■ **EXERCISE DESCRIPTION**
Your output should be the lines below from the one holding "Click the cyan ラバーバンド color swatch" through the one holding "Task: Open the", transcribed exactly, with no pictures.

■ **DATA SUPPLIED**
---+---

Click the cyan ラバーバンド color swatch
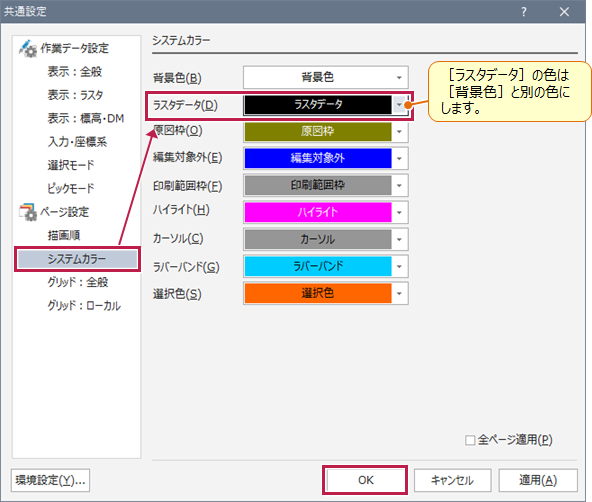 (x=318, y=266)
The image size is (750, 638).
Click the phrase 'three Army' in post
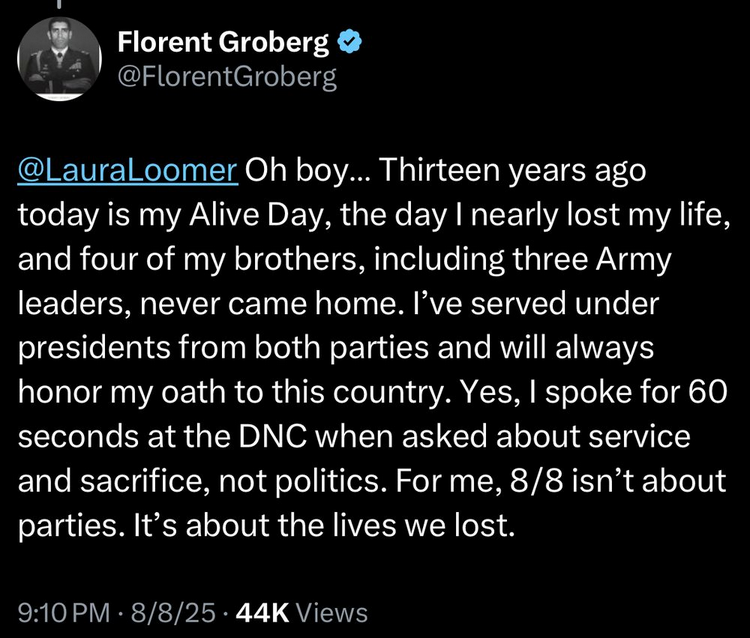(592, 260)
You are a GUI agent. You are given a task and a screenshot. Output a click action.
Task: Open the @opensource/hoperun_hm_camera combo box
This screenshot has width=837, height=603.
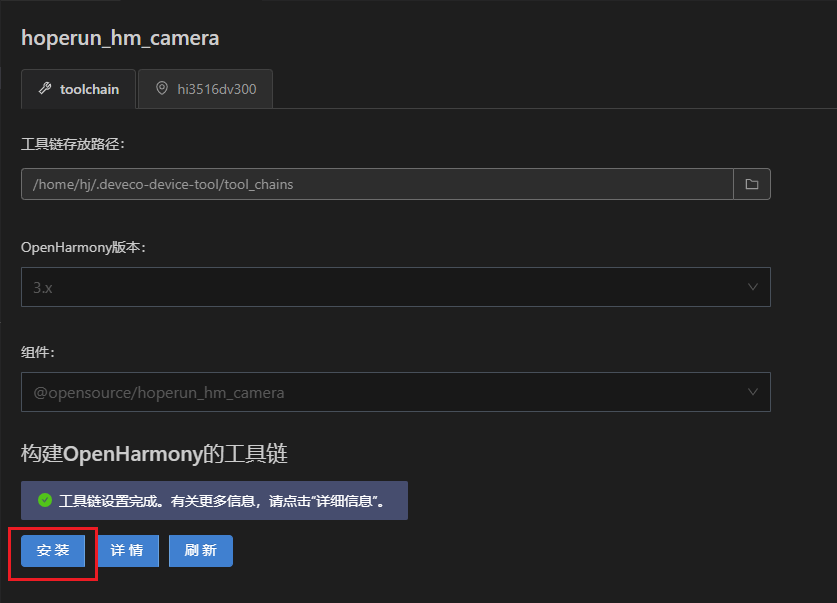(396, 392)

---+---

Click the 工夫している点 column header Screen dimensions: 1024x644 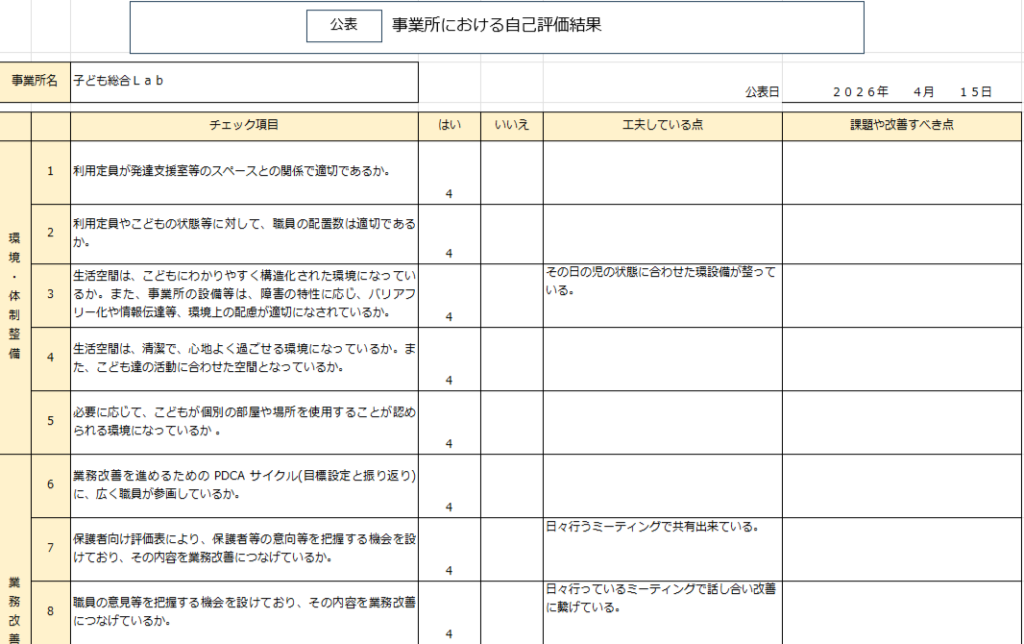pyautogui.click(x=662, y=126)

---+---

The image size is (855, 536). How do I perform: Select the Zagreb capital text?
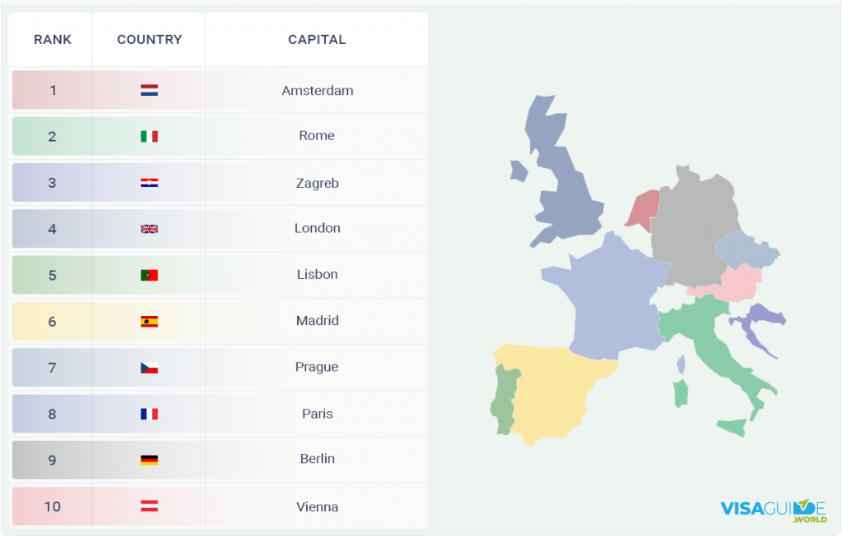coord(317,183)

---+---

■ **RESULT OF THE TASK**
Click the cyan ラバーバンド color swatch
 (x=318, y=266)
The image size is (750, 638).
Click the phrase 'three Army' in post
(592, 260)
You are a GUI agent. You are given a task and a screenshot. Output a click action.
Task: Open the @opensource/hoperun_hm_camera combo box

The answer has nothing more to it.